Pada awal Ceramah Kebangsaan bertema Pemimpin yang Bermartabat dan Berkemajuan itu, Prof Haedar mengapresiasi hibah dan alih tanggung jawab dari Perguruan dan Masjid Manarul Islam kepada persyarikatan Muhammadiyah.
“Dan Insyaallah ini akan menjadi amal jariyah bagi seluruh pengurus. Tentu juga akan menjadikan masjid dan kompleks perguruan ini menjadi masjid dan kompleks perguruan yang membawa kemajuan umat Islam dan masyarakat luas khususnya di Kota Malang maupun di negeri tercinta,” ujar Prof Haedar.
Refleksi Akhir Tahun
Prof Haedar Nashir mengajak jamaah melakukan refleksi akhir tahun dengan menyampaikan, “Hari ini, di saat mungkin banyak orang mengakhiri tahun dengan berbagai aktivitas yang bersifat rekreasi, Bapak Ibu dan hadirin yang kami muliakan hadir untuk acara pengajian.”
Prof Haedar yakin, pengajian itu bagian dari upaya memperkaya khazanah ruhani, pikiran, sekaligus orientasi tindakan dengan nilai-nilai luhur ajaran Islam. “Yang terus kita ikhtiarkan menjadi Islam yang rahmatan lil alamin bukan hanya untuk diri kita, keluarga kita, tetapi untuk masyarakat luas dan alam semesta,” imbuhnya.
Sebagai refleksi akhir tahun, sambung Prof Haedar, dapat menjadi wahana muhasabah agar bisa mengambil jarak dari sesuatu yang mungkin terlalu euforia. “Terlalu menyenangkan bagi kita, baik dalam hal-hal yang kita sukai, berkaitan dengan hidup di dunia ini,” ungkapnya.
Dia mencontohkan kesenangan itu seperti materi, kekayaan, kekuasaan, dan jabatan. “Bahkan mungkin juga kesenangan politik yang kehilangan makna, substansi, sesuatu yang bersifat mendasar dan mendalam yang disinari oleh jiwa ajaran Islam kita,” terang Prof Haedar.
Sebab, kata Prof Haedar, Allah mengingatkan kehidupan dunia itu sering seperti fatamorgana. “Membuat kita lalai saking senangnya, membuat kita lalai saking semangatnya, membuat kita abai saking bergairahnya,” jelasnya.

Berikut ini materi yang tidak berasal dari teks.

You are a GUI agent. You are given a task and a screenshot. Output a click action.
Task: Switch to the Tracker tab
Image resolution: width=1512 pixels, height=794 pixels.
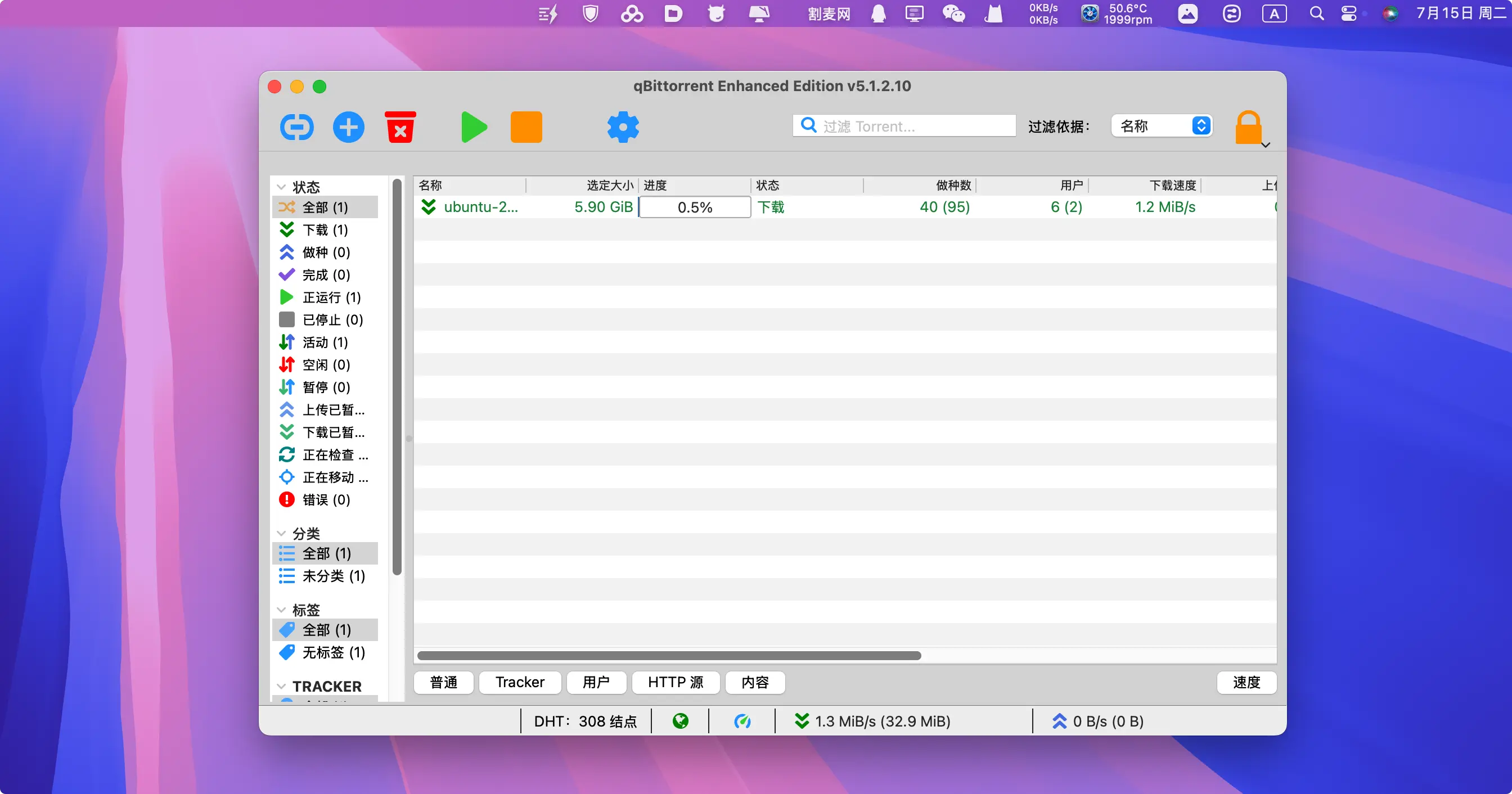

Bahkan dalam beragama pun, menurutnya perlu bermuhasabah. “Siapa tahu beragama kita hanya kulit luarnya, hanya (melaksanakan) rukun syariat, tetapi kehilangan makna shalat. Shalat tiap hari kita lakukan selain yang wajib ain dan sudah menjadi keniscayaan kita salat lima waktu, ditambah shalat sunnah dalam berbagai jenis, tetapi shalatnya hanya shalat syariat semata,” paparnya.
Prof Haedar mencontohkan, misal melakukan dari takbiratul ihram sampai salam, tapi hilang nilai khusuknya. Pertanyaan menohok ia lontarkan, “Gimana ketika kita shalat itu khusyuk belum? Misal karena kegiatan lain yang segera ingin kita lakukan, shalat kita hanya aktivitas badan saja. Itupun tidak dengan jenak, tidak dengan tumakninah.”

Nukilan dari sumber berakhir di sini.